Como foi o início do namoro? Como o André herdou uma boa condição financeira, sempre tivemos uma vida muito confortável. Só no ano em que nos conhecemos, ele me levou nove vezes para fora do Brasil. Fomos para lugares como Inglaterra, França, Egito, Estados Unidos e Taiti. Viajamos também para assistir à cerimônia do Oscar, em Los Angeles. Essa foi a primeira vez. Depois, fomos outras quatro vezes. Nos primeiros meses de namoro, viemos morar neste apartamento de 400 metros quadrados, na Avenida Atlântica, ao lado do Copacabana Palace. Algumas vezes, o André me levava para viajar e dizia para eu ir sem mala. Chegávamos a outro país e ele comprava um guarda-roupa inteiro para mim. Minha mãe ficava aflita com tanto dinheiro. Ela achava que o André queria apenas se divertir comigo e depois iria me largar. Aos poucos, ela e toda a minha família viram o respeito que nós temos um pelo outro.

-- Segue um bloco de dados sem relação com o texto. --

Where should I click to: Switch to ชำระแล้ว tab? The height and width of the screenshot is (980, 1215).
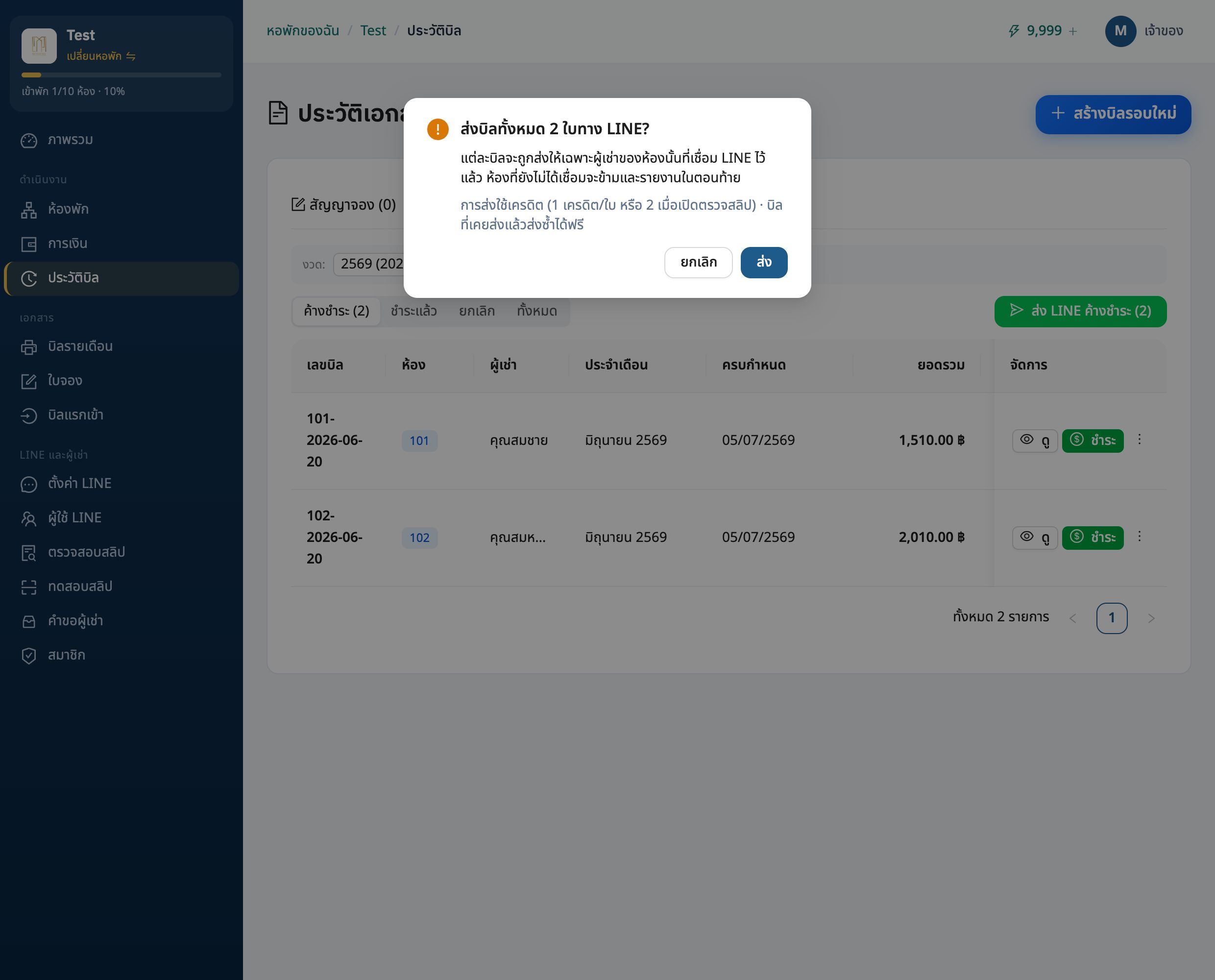tap(413, 311)
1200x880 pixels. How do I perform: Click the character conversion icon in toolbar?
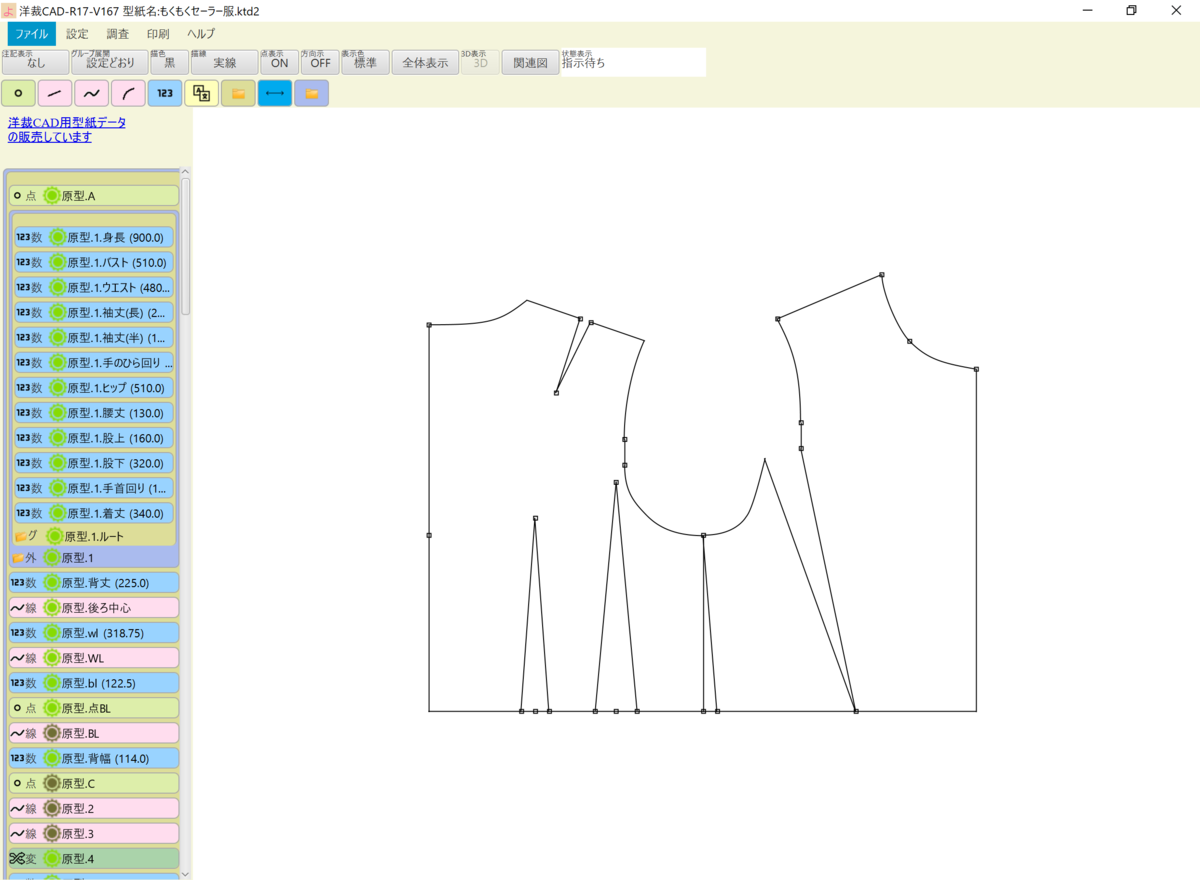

O fato de você ter se tornado rico contribuiu para que a sua família aceitasse a sua homossexualidade? Não vou ser hipócrita: é claro que o dinheiro ajudou. Gay rico, no Brasil, é mais bem-aceito. Se eu não tivesse essa estrutura, teria virado, como dizem, “aquela bicha pobre”. Mesmo para mim, o dinheiro faz diferença. Esta casa, por exemplo, é a minha proteção. Aqui ninguém me xinga. A nossa sociedade privilegia a posição social das pessoas.
Você se sente à vontade para demonstrar carinho pelo André em lugares públicos? Não. O gay tem de desenvolver maneiras sutis de mostrar afeto. É um jogo de olhar, é um toque de corpo discreto. Do contrário, você corre o risco de fazer com que pessoas que não gostam de homossexuais se sintam agredidas. Na última festa de Ano-Novo, por exemplo, na hora da virada, nossa casa estava cheia de jornalistas, artistas, empresários. Embora tivesse vontade, não pude beijar o André, como faz qualquer casal.
Mas você estava na sua casa, cercado de amigos. Nem assim se sentiu à vontade? Talvez eu ainda tenha um pouco de medo de ser motivo de chacota – aquele mesmo medo que eu sentia quando era criança. Acho que todo gay acaba desenvolvendo uma espécie de defesa. Quase todos nós temos um histórico de humilhações e piadinhas que ouvimos durante boa parte da vida.
Você ainda sofre preconceito? Muito. Algumas vezes, quando vamos a eventos públicos, acontecem coisas desagradáveis. No último baile de Carnaval do Copacabana Palace, algumas pessoas que estavam do lado de lá do cordão de isolamento nos xingaram quando estávamos entrando. Não consegui reagir. Olhei para a frente e segui andando. Em programas de TV dos quais participo, volta e meia alguém da platéia grita alguma ofensa. No SBT, nunca sofri discriminação explícita. O Silvio Santos sabe que sou gay, mas nunca falamos sobre o assunto. Mas noto que, nas piadas sobre gays em programas humorísticos de qualquer canal, o preconceito é evidente.